EXERCISE DETAILS: Output the full listing that appears below, exactly as it is presented.

INPUT DATA:
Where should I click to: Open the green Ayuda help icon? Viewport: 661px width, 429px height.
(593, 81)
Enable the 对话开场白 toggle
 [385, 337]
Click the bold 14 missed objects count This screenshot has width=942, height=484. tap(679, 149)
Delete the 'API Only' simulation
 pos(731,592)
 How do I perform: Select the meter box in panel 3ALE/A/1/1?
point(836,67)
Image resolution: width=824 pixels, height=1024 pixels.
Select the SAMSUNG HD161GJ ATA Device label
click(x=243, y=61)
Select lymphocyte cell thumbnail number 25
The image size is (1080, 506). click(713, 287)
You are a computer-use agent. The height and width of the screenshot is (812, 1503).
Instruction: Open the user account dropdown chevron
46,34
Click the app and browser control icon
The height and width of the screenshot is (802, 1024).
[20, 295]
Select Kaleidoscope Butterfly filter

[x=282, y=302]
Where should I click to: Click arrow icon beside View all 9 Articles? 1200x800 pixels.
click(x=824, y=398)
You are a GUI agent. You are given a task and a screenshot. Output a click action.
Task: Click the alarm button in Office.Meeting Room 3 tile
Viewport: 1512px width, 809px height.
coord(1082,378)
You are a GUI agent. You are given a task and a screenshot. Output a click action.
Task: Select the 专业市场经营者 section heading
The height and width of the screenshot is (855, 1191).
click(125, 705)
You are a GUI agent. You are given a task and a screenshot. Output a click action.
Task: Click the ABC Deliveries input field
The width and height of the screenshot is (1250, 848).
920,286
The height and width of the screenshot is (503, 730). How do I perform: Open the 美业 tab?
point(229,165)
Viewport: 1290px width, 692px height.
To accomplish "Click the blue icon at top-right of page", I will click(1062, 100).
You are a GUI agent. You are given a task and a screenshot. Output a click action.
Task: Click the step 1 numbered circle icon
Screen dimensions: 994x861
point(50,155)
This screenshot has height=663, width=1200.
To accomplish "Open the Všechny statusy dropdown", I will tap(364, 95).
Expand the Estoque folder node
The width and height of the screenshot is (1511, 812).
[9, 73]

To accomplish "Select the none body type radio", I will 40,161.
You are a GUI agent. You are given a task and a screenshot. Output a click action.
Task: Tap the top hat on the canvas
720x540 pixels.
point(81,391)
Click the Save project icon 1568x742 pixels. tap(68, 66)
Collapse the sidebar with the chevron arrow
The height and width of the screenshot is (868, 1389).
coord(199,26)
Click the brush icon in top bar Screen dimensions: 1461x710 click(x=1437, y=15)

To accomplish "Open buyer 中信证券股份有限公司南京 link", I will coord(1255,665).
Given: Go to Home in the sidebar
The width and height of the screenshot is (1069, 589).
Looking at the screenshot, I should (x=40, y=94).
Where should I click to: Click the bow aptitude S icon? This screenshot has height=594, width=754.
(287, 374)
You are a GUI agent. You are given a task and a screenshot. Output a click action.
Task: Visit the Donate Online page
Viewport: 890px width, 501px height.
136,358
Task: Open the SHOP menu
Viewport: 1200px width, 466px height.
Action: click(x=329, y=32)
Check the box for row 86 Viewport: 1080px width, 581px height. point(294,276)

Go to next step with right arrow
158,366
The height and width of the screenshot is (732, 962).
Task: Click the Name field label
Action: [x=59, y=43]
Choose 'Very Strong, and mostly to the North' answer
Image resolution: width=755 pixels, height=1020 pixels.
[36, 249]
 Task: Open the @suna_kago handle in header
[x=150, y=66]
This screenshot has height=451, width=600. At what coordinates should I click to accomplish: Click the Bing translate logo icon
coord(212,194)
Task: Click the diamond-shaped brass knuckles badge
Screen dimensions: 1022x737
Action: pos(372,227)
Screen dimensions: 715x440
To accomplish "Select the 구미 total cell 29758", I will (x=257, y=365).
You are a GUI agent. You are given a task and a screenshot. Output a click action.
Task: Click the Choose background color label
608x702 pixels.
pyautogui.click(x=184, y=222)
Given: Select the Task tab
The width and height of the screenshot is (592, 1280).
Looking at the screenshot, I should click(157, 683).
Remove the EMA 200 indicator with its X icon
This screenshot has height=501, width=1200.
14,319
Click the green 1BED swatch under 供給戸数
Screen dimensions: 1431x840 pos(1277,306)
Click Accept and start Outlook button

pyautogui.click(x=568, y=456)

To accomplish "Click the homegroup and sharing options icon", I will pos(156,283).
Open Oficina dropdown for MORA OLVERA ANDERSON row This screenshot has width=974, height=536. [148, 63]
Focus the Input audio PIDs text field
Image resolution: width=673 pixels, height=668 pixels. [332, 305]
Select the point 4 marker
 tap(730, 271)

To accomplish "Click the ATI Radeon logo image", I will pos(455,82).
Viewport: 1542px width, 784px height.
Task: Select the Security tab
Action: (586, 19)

TASK OUTPUT:
Where should I click to: Open the green Ayuda help icon? Viewport: 661px width, 429px height.
(593, 81)
Enable the 对话开场白 toggle
 [385, 337]
Click the bold 14 missed objects count This screenshot has width=942, height=484. tap(679, 149)
Delete the 'API Only' simulation
 pos(731,592)
 How do I perform: Select the meter box in panel 3ALE/A/1/1?
point(836,67)
Image resolution: width=824 pixels, height=1024 pixels.
Select the SAMSUNG HD161GJ ATA Device label
click(x=243, y=61)
Select lymphocyte cell thumbnail number 25
The image size is (1080, 506). click(713, 287)
You are a computer-use agent. The height and width of the screenshot is (812, 1503).
Instruction: Open the user account dropdown chevron
46,34
Click the app and browser control icon
The height and width of the screenshot is (802, 1024).
[20, 295]
Select Kaleidoscope Butterfly filter

[x=282, y=302]
Where should I click to: Click arrow icon beside View all 9 Articles? 1200x800 pixels.
click(x=824, y=398)
You are a GUI agent. You are given a task and a screenshot. Output a click action.
Task: Click the alarm button in Office.Meeting Room 3 tile
Viewport: 1512px width, 809px height.
coord(1082,378)
You are a GUI agent. You are given a task and a screenshot. Output a click action.
Task: Select the 专业市场经营者 section heading
The height and width of the screenshot is (855, 1191).
click(125, 705)
You are a GUI agent. You are given a task and a screenshot. Output a click action.
Task: Click the ABC Deliveries input field
The width and height of the screenshot is (1250, 848).
920,286
The height and width of the screenshot is (503, 730). How do I perform: Open the 美业 tab?
point(229,165)
Viewport: 1290px width, 692px height.
To accomplish "Click the blue icon at top-right of page", I will click(1062, 100).
You are a GUI agent. You are given a task and a screenshot. Output a click action.
Task: Click the step 1 numbered circle icon
Screen dimensions: 994x861
point(50,155)
This screenshot has height=663, width=1200.
To accomplish "Open the Všechny statusy dropdown", I will tap(364, 95).
Expand the Estoque folder node
The width and height of the screenshot is (1511, 812).
[9, 73]

To accomplish "Select the none body type radio", I will 40,161.
You are a GUI agent. You are given a task and a screenshot. Output a click action.
Task: Tap the top hat on the canvas
720x540 pixels.
point(81,391)
Click the Save project icon 1568x742 pixels. tap(68, 66)
Collapse the sidebar with the chevron arrow
The height and width of the screenshot is (868, 1389).
coord(199,26)
Click the brush icon in top bar Screen dimensions: 1461x710 click(x=1437, y=15)

To accomplish "Open buyer 中信证券股份有限公司南京 link", I will coord(1255,665).
Given: Go to Home in the sidebar
The width and height of the screenshot is (1069, 589).
Looking at the screenshot, I should (x=40, y=94).
Where should I click to: Click the bow aptitude S icon? This screenshot has height=594, width=754.
(287, 374)
You are a GUI agent. You are given a task and a screenshot. Output a click action.
Task: Visit the Donate Online page
Viewport: 890px width, 501px height.
136,358
Task: Open the SHOP menu
Viewport: 1200px width, 466px height.
Action: click(x=329, y=32)
Check the box for row 86 Viewport: 1080px width, 581px height. point(294,276)

Go to next step with right arrow
158,366
The height and width of the screenshot is (732, 962).
Task: Click the Name field label
Action: [x=59, y=43]
Choose 'Very Strong, and mostly to the North' answer
Image resolution: width=755 pixels, height=1020 pixels.
[36, 249]
 Task: Open the @suna_kago handle in header
[x=150, y=66]
This screenshot has height=451, width=600. At what coordinates should I click to accomplish: Click the Bing translate logo icon
coord(212,194)
Task: Click the diamond-shaped brass knuckles badge
Screen dimensions: 1022x737
Action: pos(372,227)
Screen dimensions: 715x440
To accomplish "Select the 구미 total cell 29758", I will (x=257, y=365).
You are a GUI agent. You are given a task and a screenshot. Output a click action.
Task: Click the Choose background color label
608x702 pixels.
pyautogui.click(x=184, y=222)
Given: Select the Task tab
The width and height of the screenshot is (592, 1280).
Looking at the screenshot, I should click(157, 683).
Remove the EMA 200 indicator with its X icon
This screenshot has height=501, width=1200.
14,319
Click the green 1BED swatch under 供給戸数
Screen dimensions: 1431x840 pos(1277,306)
Click Accept and start Outlook button

pyautogui.click(x=568, y=456)

To accomplish "Click the homegroup and sharing options icon", I will pos(156,283).
Open Oficina dropdown for MORA OLVERA ANDERSON row This screenshot has width=974, height=536. [148, 63]
Focus the Input audio PIDs text field
Image resolution: width=673 pixels, height=668 pixels. [332, 305]
Select the point 4 marker
 tap(730, 271)

To accomplish "Click the ATI Radeon logo image", I will pos(455,82).
Viewport: 1542px width, 784px height.
Task: Select the Security tab
Action: (586, 19)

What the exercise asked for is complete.